Shortly after we left Datong, we pulled off at a small rest stop to use the bathroom. The guide told us it would be six hours before we stopped again, because along this back road there were not going any good places to stop (he was wrong, there were plenty of bushes along the road). This sounded a little ominous, but I didn’t worry too much about it. Driving tractor growing up had seasoned me for long periods of sitting. However, once we got back on the road, I quickly realized that we were in for a long day.
In theory, the shortcut was a good idea. The freeway traffic was terrible, and no one wanted to face that. Unfortunately, the idea had one important flaw: the shortcut was not a secret. Coal truck drivers don’t like waiting in traffic anymore than bus drivers, and they were well aware of back way too. As a result, we ended up on a road full of slow-moving coal trucks, and instead of being on a large freeway, we were a narrow two-way road. Sounds like fun, doesn’t it?

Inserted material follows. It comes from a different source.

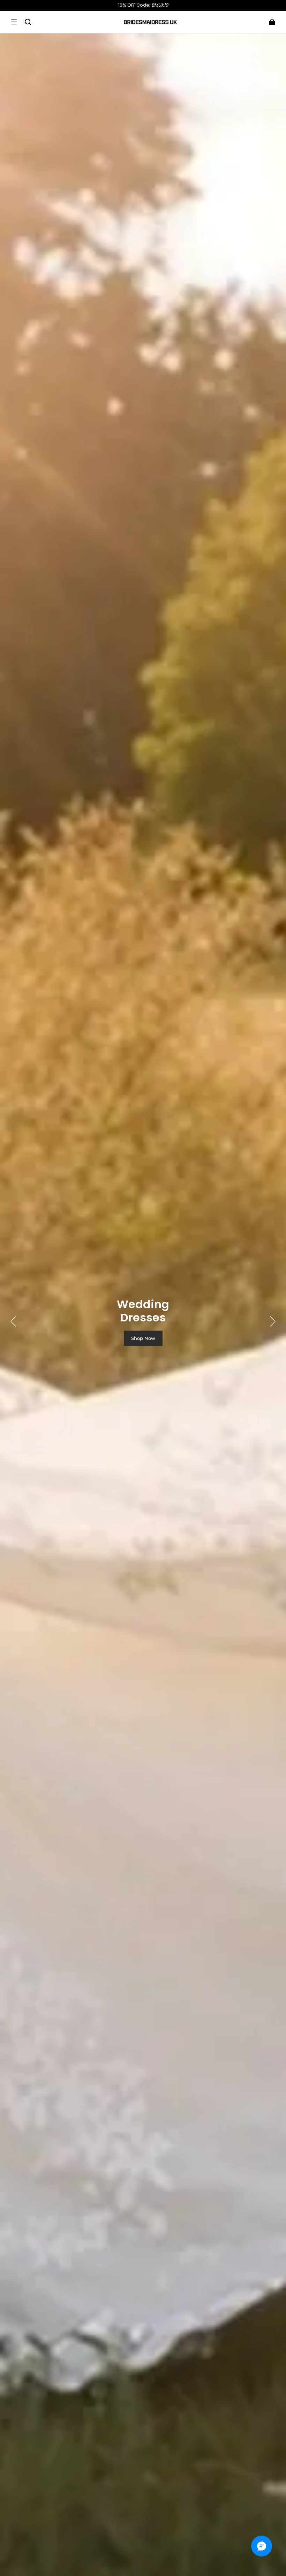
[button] (14, 22)
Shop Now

For those of you who have never ridden on a bus in China, the experience is much different than riding on a bus in America, especially if you are on a two-lane road. Chinese drivers like to play chicken, and bus drivers are no exception. Our driver took advantage of any opportunity we had to pass one of the coal trucks, often when he could see cars coming toward us. Most of the time the oncoming drivers lost the game of chicken and let us pass, but once in a while we had to slam on the brakes and scoot back in behind a truck.
The first part of the trip passed through a valley that was nice and flat, so the road was straight and the driver could usually see the road ahead when he was passing. It got much more interesting when we started up into the mountains. The road became narrower, steeper and more winding, but we kept passing trucks anyway. I kept waiting for the time when we would pull out in the left lane only to see an empty coal truck barreling directly at us.

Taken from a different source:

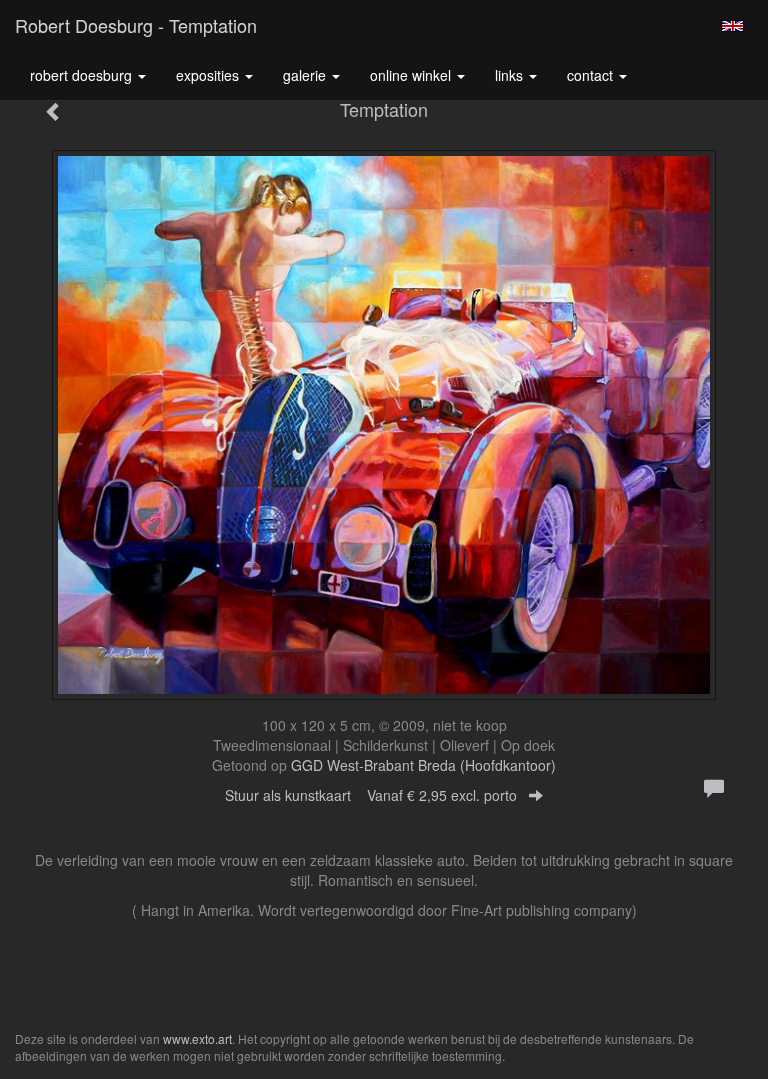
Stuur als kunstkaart (371, 795)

Our luck finally ran out as we were climbing up a steep hill, passing a line of stopped trucks. I’m not sure why the driver thought he could drive in the wrong lane all the way up the mountain, but we came around a curve and directly in front of us, a truck coming down the road at us. Fortunately it was moving slowly, so there was no danger of a collision. We did have a problem though. There were trucks to our right, a truck in front of us and a mountain to our left. We had nowhere to go but backwards.
We stopped and the driver opened the front door. A couple of men jumped up onto the step and began talking animatedly to the driver. I was sitting at the back of the bus, so I can’t be sure what was being said, but it didn’t look like they were discussing the weather. Since we weren’t moving, everyone else got off the bus and looked for their own private ‘bushroom’ (er, bathroom) where they could relieve themselves, girls to the right and guys up the hill to the left. After a couple of minutes, the bus was able to back up while the trucks in front of us squeezed together as close as they could, creating just enough space for it to squeeze back into the right lane. Downhill traffic began to flow again, cautiously.
After about fifteen minutes, our side of the road began to move again. Slowly. Too slowly for our driver, who after a few minutes of driving at ten miles per hour went back to his old trick of driving in the left lane. I have to hand it to him, he was effective. We passed many trucks and always seemed to find a way back into our own lane. This game of cat and mouse went on for a while. Actually, it went on for the next four hours. Our mountain shortcut, wasn’t. It was a steep, narrow, crowded winding road that turned and twisted in all directions and was not a great place for hundreds of trucks (and a bus or two) to be traveling.
Our guide would take out the microphone from time to time, assuring us that we were only one hour (two at most!) from Beijing. After a while, we quit believing him. Everyone was tired of being on the bus—we were hungry and thirsty and starting to get angry at being misled about our arrival time. Of all the people on the bus, the Korean and Italian women seemed to be the angriest. I learned a couple of new Italian phrases as le ragazze heatedly discussed what they thought of the guide. I felt (a) little sympathy for the guy. He had tried to take an alternate route in order to avoid a two-hour delay and got a four-and-a-half hour delay in return. When we got on the bus at Datong, we thought we were going to return be back at 7:30. When we finally returned to BLCU at 12:05am, forty worn-out students ambled off the bus, wanting only a shower and some sleep. The trip had been quite memorable. Che pazzia!!!